## Problem requirements
Only the pictures are to be left out; write out the rest of the data exactly.

## Supplied records
- - - -

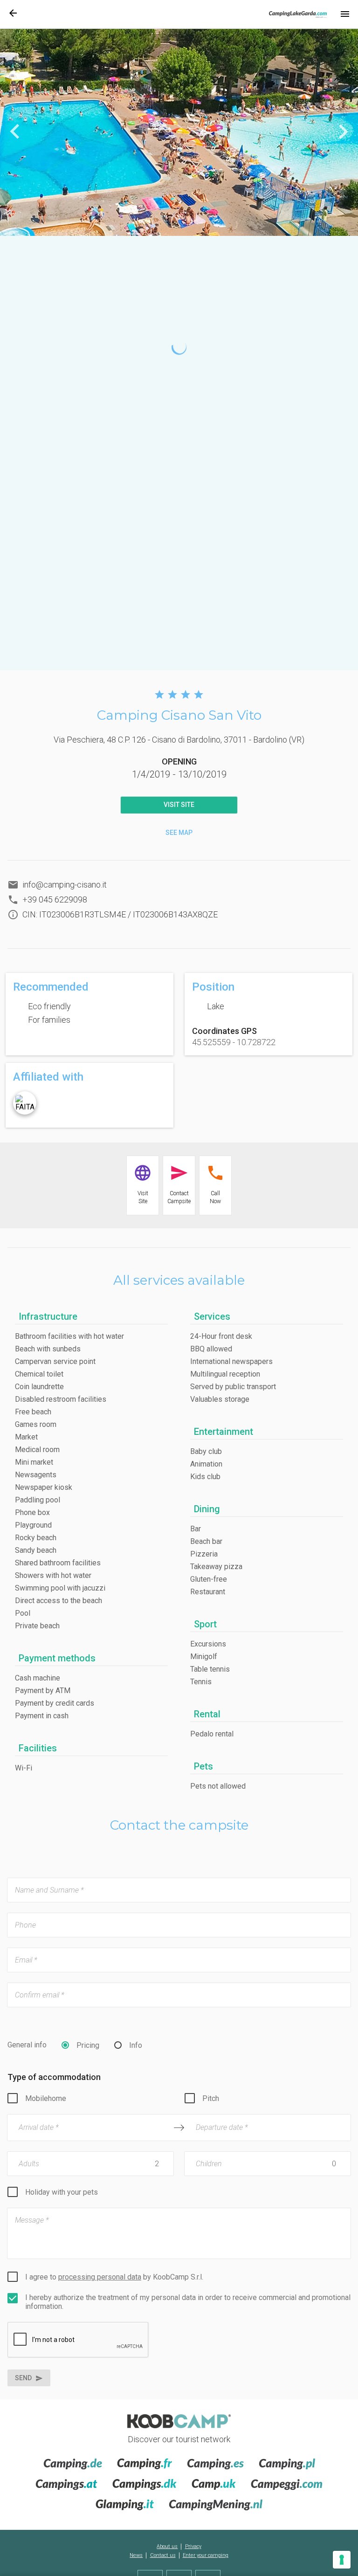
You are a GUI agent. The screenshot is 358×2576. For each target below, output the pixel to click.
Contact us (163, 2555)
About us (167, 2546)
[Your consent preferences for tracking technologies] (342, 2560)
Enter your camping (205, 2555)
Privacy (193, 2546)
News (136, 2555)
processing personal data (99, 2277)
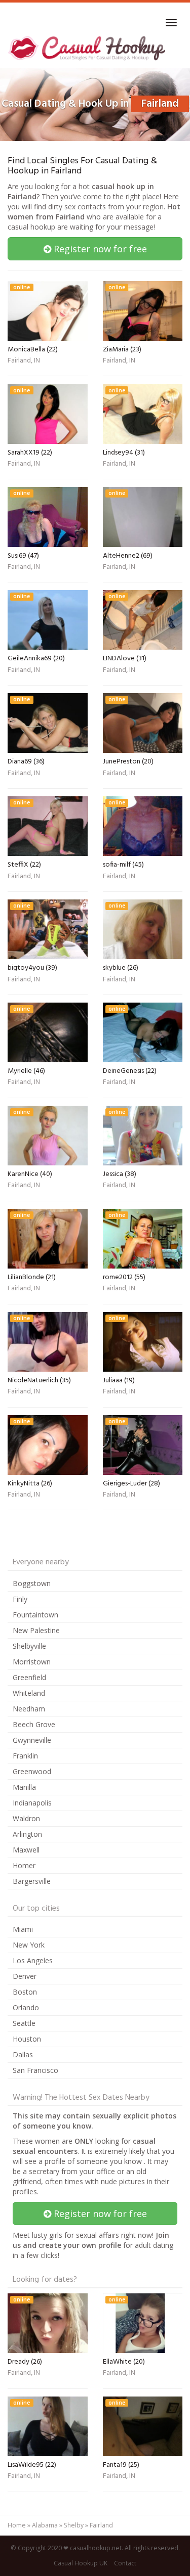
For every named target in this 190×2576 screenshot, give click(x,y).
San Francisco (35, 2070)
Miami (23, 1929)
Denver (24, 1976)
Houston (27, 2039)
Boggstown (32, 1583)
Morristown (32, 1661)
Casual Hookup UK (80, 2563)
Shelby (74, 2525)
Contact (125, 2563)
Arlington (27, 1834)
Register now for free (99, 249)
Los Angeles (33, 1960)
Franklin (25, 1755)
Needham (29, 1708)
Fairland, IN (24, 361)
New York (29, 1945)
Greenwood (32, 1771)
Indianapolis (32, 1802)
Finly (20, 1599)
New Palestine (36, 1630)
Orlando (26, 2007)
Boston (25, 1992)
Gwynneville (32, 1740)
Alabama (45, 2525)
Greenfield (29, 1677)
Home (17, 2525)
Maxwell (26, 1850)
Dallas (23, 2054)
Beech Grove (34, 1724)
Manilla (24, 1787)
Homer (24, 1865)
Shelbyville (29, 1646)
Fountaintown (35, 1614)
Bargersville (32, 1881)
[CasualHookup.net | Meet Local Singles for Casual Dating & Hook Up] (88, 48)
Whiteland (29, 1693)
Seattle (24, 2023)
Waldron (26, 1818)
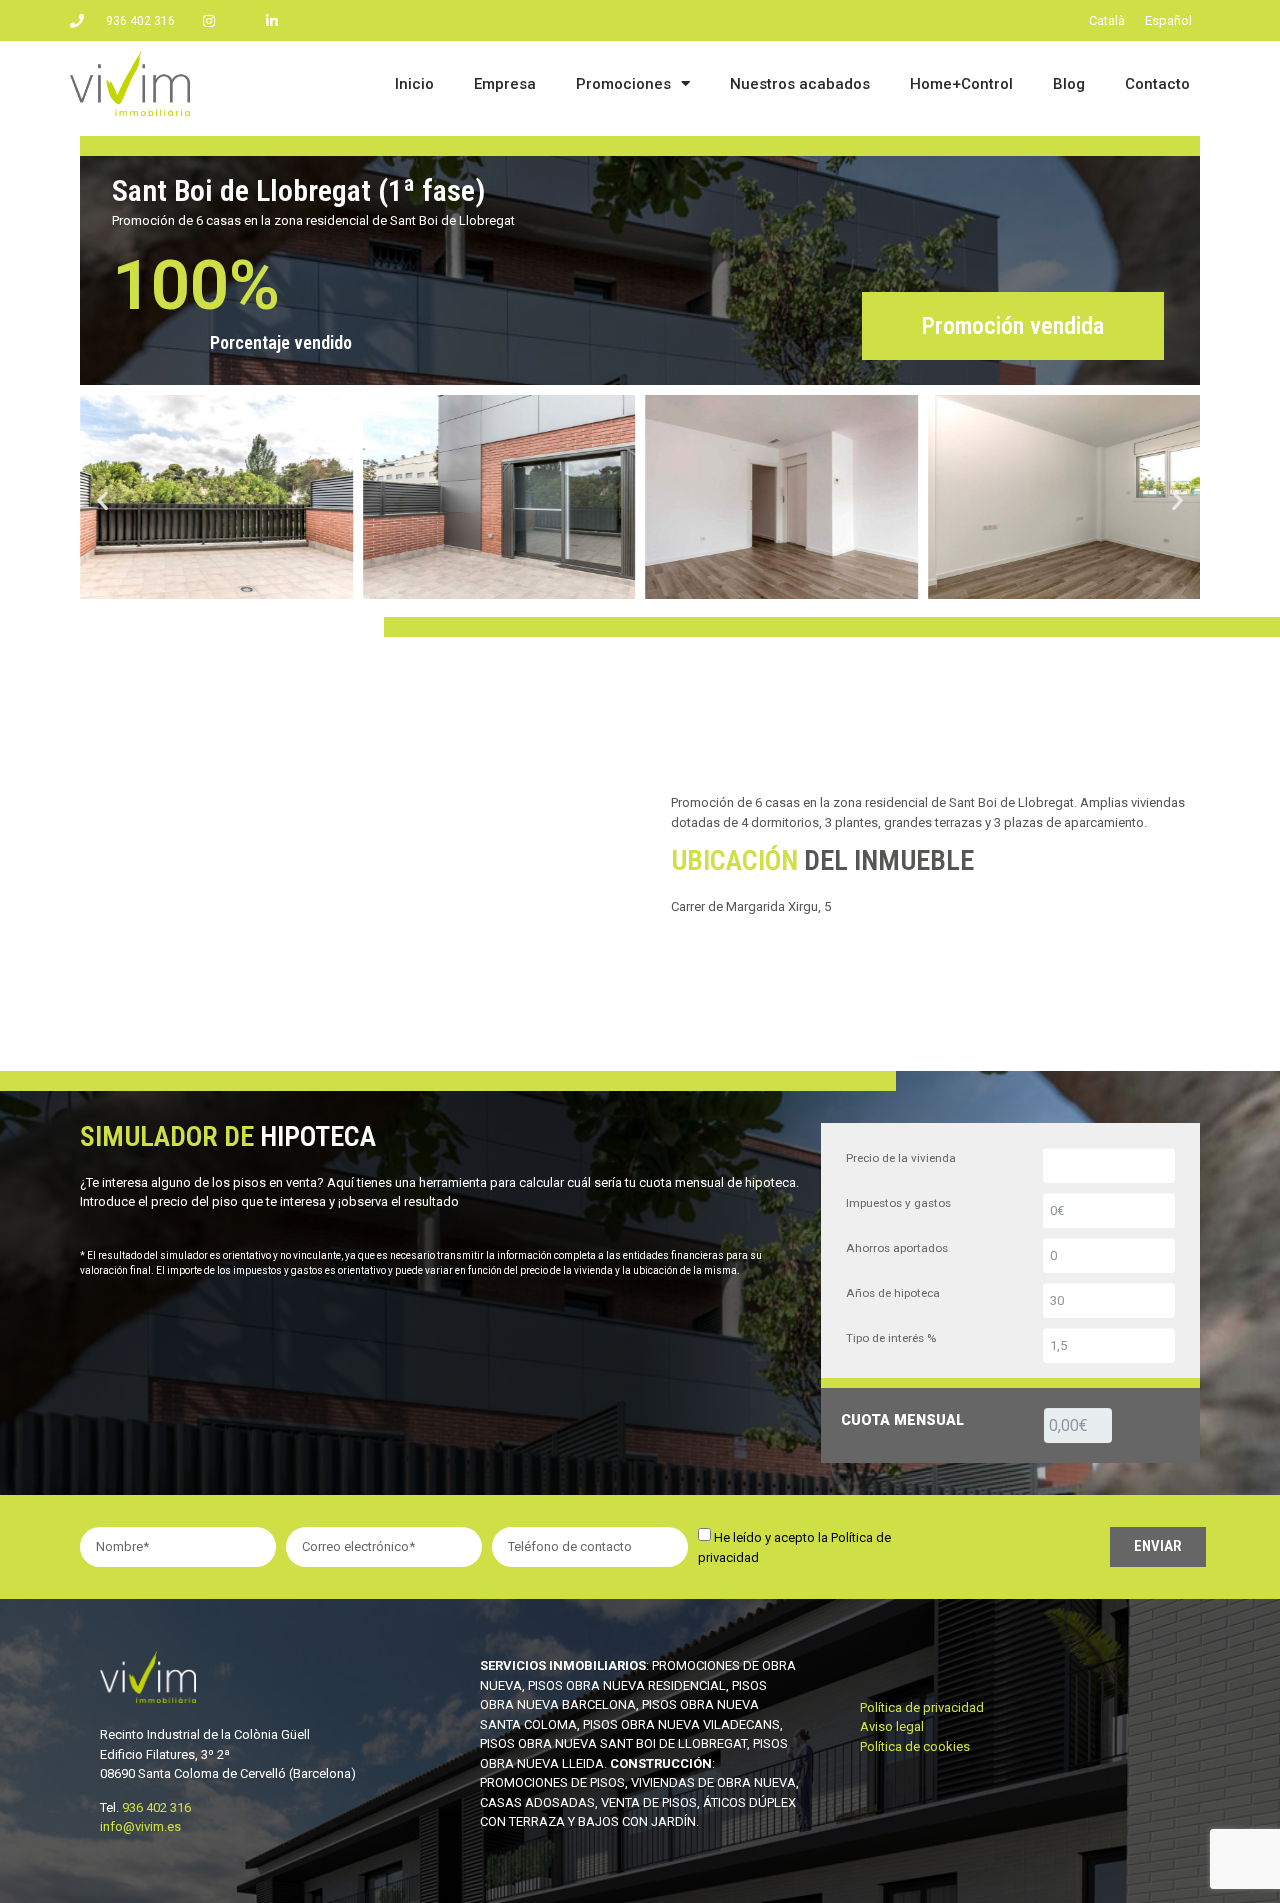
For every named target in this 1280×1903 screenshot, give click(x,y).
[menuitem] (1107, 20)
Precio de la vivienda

- - - -

## Reply to the exercise
You are a GUI agent. The screenshot is 358×2576. For each target below, output the pixel to click.
Contact us (163, 2555)
About us (167, 2546)
[Your consent preferences for tracking technologies] (342, 2560)
Enter your camping (205, 2555)
Privacy (193, 2546)
News (136, 2555)
processing personal data (99, 2277)
For every named target in this 190×2576 screenshot, give click(x,y).
San Francisco (35, 2070)
Miami (23, 1929)
Denver (24, 1976)
Houston (27, 2039)
Boggstown (32, 1583)
Morristown (32, 1661)
Casual Hookup UK (80, 2563)
Shelby (74, 2525)
Contact (125, 2563)
Arlington (27, 1834)
Register now for free (99, 249)
Los Angeles (33, 1960)
Franklin (25, 1755)
Needham (29, 1708)
Fairland, IN (24, 361)
New York (29, 1945)
Greenwood (32, 1771)
Indianapolis (32, 1802)
Finly (20, 1599)
New Palestine (36, 1630)
Orlando (26, 2007)
Boston (25, 1992)
Gwynneville (32, 1740)
Alabama (45, 2525)
Greenfield (29, 1677)
Home (17, 2525)
Maxwell (26, 1850)
Dallas (23, 2054)
Beech Grove (34, 1724)
Manilla (24, 1787)
Homer (24, 1865)
Shelbyville (29, 1646)
Fountaintown (35, 1614)
Bargersville (32, 1881)
[CasualHookup.net | Meet Local Singles for Casual Dating & Hook Up] (88, 48)
Whiteland (29, 1693)
Seattle (24, 2023)
Waldron (26, 1818)
For every named target in this 1280×1903 screenshot, give click(x,y).
[menuitem] (1107, 20)
Precio de la vivienda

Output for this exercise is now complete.